Possible adjustments

Out of the available governors the most interesting seem to be ondemand and interactive since they dynamically switch cpufreq settings based on load. The interactive governor is only available in the sunxi-3.4 kernel, because it is a simple pragmatic enhancement of the ondemand governor, tailored for Android and shipped on millions of devices. It was submitted to the mainline kernel but never accepted, because the ondemand governor itself is considered to be broken by design (the "waking up to decide whether the CPU is idle" concept) and polishing a turd was not welcome. So the default with mainline kernel is now ondemand (you can adjust that by writing to scaling_governor) and the lower/upper limits are 144000 and 960000 on sun7i (144MHz-960MHz). Since the default lower limit might be responsible for a laggy system (it takes quite a bit of time for the governor to realize that the frequency needs to be increased) it's advisable to define the lower limit yourself adjusting /sys/devices/system/cpu/cpu0/cpufreq/scaling_min_freq eg.

echo 408000 >/sys/devices/system/cpu/cpu0/cpufreq/scaling_min_freq

You can also lower the maximum value by adjusting scaling_max_freq. Please be aware that adjusting these values works in 48MHz steps and is not limited to the few operating-points/dvfs_table-entries. You can use any value in between min/max but have to keep in mind that the values supplied will be rounded down: you will end up with just 864MHz if you set scaling_max_freq to 911999 instead of 912000 -- always compare with cpuinfo_cur_freq if in doubt.

Performance/functionality impacts

Both the chosen governor as well as the cpufreq limits can have a huge impact on power consumption, performance and even functionality. For example in the past on sun7i (A20), the default fantasy governor led to really strange behaviour (and single-threaded benchmark results for A20 devices as well) since it increased the clock speed to the max value only under certain circumstances and remained most of the time at the minimum.

The "performance" governor

If the lowest possible power consumption no matter the cost is not a priority, then the performance governor is a very good option. The practical tests show that there is not much power consumption difference between idling at 60MHz and idling at 1008MHz (a ~1.5x difference on Cortex-A8, almost no difference on Cortex-A7). Modern processors implement advanced clock gating for power saving purposes and if the processor is sitting on a WFI instruction, then the power consumption is already significantly reduced regardless of the CPU clock speed.

Please note that voltage/frequency scaling is still relevant even for the performance governor. Just because we need to be able to do emergency throttling in the case of overheating. Peak power consumption of CPU, GPU and other peripherals all working at the same time may be rather high and it's best to be prepared for the worst case scenario.

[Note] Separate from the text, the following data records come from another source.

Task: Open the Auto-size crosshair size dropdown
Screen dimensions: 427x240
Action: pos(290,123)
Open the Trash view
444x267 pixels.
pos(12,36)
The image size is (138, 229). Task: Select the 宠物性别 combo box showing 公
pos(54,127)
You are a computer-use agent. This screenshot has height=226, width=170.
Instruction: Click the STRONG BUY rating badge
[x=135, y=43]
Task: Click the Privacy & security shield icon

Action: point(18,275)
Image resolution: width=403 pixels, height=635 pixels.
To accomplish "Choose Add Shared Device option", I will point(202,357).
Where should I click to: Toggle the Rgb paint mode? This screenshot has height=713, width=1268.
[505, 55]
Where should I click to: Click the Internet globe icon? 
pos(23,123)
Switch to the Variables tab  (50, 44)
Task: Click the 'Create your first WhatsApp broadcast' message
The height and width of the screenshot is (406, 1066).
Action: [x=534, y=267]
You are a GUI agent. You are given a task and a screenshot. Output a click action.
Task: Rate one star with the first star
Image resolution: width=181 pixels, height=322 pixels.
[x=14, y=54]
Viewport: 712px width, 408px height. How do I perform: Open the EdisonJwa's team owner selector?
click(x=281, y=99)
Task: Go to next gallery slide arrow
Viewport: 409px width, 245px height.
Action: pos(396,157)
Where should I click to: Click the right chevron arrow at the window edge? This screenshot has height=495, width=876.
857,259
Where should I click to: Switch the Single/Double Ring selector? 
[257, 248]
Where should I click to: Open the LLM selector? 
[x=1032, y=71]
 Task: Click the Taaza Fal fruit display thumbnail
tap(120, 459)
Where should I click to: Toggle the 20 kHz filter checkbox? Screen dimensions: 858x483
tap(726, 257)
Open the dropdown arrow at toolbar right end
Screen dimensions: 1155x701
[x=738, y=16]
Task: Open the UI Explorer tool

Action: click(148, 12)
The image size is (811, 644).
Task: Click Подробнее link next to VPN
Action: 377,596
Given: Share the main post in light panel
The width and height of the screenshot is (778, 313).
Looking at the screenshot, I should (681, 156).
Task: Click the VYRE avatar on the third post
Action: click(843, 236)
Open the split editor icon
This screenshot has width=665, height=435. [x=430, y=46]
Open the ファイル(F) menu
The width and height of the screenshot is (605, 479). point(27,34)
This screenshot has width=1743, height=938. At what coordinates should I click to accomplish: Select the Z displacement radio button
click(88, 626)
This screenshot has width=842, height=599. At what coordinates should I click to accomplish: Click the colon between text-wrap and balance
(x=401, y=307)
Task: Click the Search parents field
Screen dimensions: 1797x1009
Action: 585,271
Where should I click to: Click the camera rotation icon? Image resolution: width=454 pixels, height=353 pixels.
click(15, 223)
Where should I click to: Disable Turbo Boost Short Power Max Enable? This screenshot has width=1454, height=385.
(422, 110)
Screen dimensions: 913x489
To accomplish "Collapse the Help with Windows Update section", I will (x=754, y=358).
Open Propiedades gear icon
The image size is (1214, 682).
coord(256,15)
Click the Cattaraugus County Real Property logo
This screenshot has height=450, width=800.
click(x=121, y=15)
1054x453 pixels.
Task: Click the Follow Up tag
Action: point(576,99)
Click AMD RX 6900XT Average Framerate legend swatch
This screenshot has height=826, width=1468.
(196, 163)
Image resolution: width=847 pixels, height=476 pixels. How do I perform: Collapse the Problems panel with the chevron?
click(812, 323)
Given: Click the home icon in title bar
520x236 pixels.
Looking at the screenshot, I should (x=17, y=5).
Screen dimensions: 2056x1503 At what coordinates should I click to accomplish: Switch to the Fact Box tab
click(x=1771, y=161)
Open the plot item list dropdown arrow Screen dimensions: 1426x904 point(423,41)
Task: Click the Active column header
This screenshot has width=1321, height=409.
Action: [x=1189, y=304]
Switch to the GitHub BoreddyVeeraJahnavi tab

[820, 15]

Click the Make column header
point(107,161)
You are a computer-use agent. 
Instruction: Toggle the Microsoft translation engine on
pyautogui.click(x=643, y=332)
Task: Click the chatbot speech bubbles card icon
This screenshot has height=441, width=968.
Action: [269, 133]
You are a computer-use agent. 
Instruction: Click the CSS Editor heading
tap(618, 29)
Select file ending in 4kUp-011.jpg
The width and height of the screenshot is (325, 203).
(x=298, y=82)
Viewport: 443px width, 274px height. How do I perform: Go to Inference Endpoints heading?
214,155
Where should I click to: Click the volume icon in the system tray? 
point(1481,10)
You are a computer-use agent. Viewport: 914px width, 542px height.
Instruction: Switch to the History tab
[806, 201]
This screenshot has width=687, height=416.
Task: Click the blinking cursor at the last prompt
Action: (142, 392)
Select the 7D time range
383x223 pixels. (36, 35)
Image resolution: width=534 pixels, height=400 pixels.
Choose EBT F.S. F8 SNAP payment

To sum it up. Idle power consumption with the performance governor is almost as good as when using other governors. And if there is work to do, then finishing it quickly is not a bad option either (the "race to idle" concept). If you are unsure and the device is not battery powered, then save yourself from a lot of troubles and just use the performance governor. If you are running benchmarks and want to have reproducible results without any unexpected glitches or pathological slowdowns, then the performance governor is also a good choice.

The "ondemand" governor

If you allow very low scaling_min_freq values with ondemand/interactive the system might behave laggy and some timing critical stuff (eg. reading out Dallas DS18b20 temperature sensors via 1-wire below 600MHz) won't work. Same applies to other sort of GPIO stuff when reaching the upper frequency limits (eg. reading out DHT11/DHT22 with scaling_max_freq above 1008MHz). So you've to carefully adjust the cpufreq settings to your application.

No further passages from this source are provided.